Hay quien cuestione si la independencia es un bien; sujétenlo a la voluntad de un extraño; no discutan con él. Hay quien cuestione si la independencia de México fue un beneficio para nosotros. Díganle que no, si es de los que apetecen un amo, porque éstos lo necesitan; no se sienten capaces de obrar por sí, se reconocen pupilos, confiesan que aún no son hombres. Háganlos depender del rey su amo. Pero quienquiera que comprenda la palabra patria, quienquiera que para sí o los suyos desee la libertad y dignidad propias, no querrá sin duda humillar su noble frente ante el capricho de un déspota extraño, representado por insolentes e inmorales favoritos. Bajo los reyes no hay patriotismo, sino fidelidad al soberano; no hay ciudadanos, sino vasallos, no hay patria; “El Estado soy yo”, dijo uno de los más notables déspotas resumiendo el espíritu de las monarquías.

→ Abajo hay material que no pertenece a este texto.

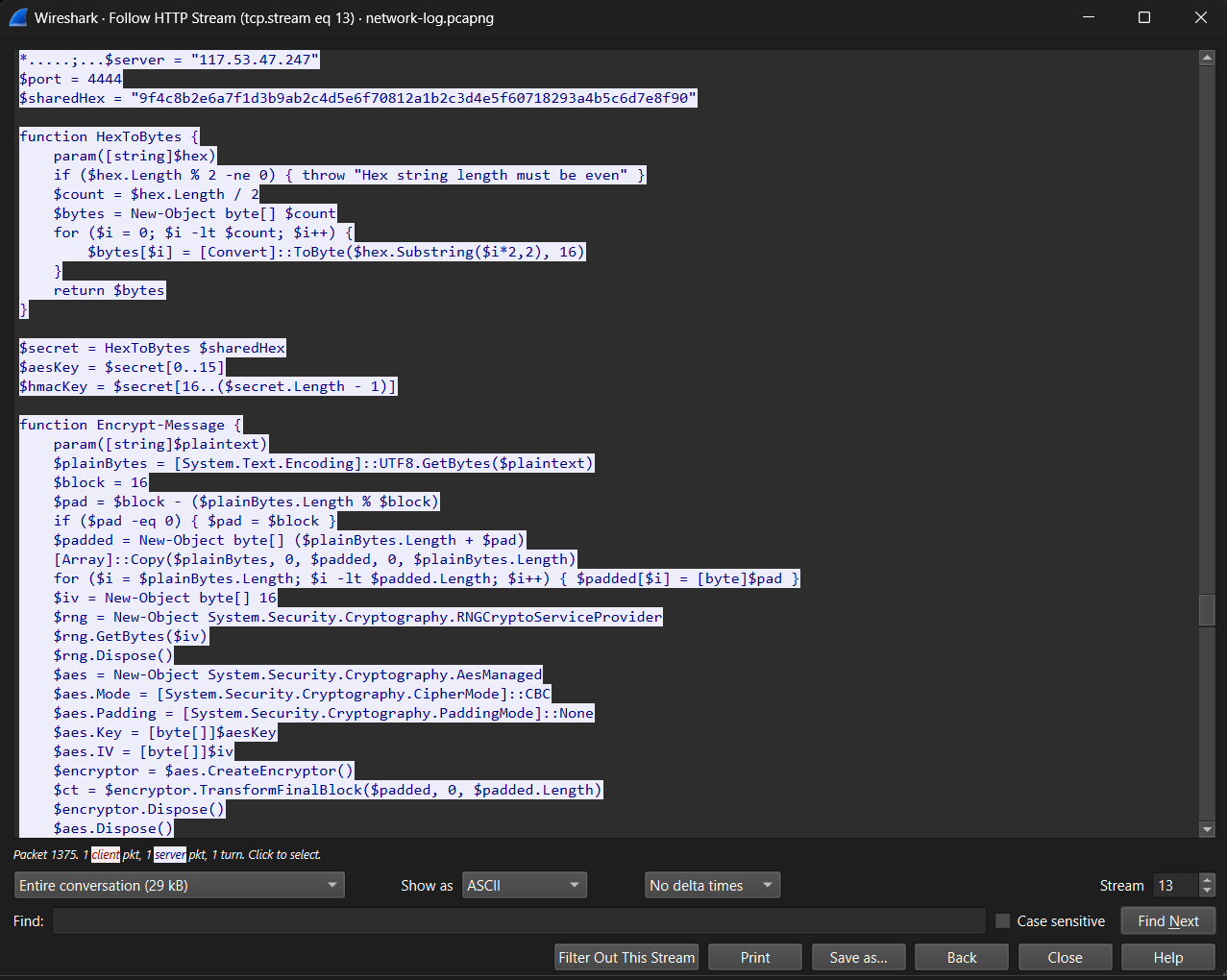
Task: Click the Print button
Action: 755,958
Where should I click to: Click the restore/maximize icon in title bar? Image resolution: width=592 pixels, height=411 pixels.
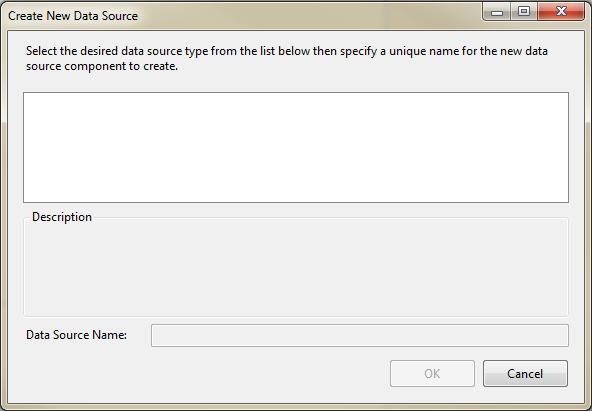click(524, 12)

Y cuando a alguno vean que, teniendo patria, ultraje a esta santa madre, que abusando de funestos talentos los emplea en desacreditar y maldecir a sus padres, que desconociendo su origen oscuro y plebeyo quiere alzarse a mayores y reniega de su humilde prosapia, compadézcanlo. No es, sin duda, esa virtud, que todos han venerado y se llama patriotismo, la que da inspiración a sus labios o a su pluma. Se ríe o se lamenta de tener madre, y tampoco es, sin duda, por la nobleza de sus sentimientos o por la elevación de su espíritu por lo que se complace en deprimirla y volverla despreciable.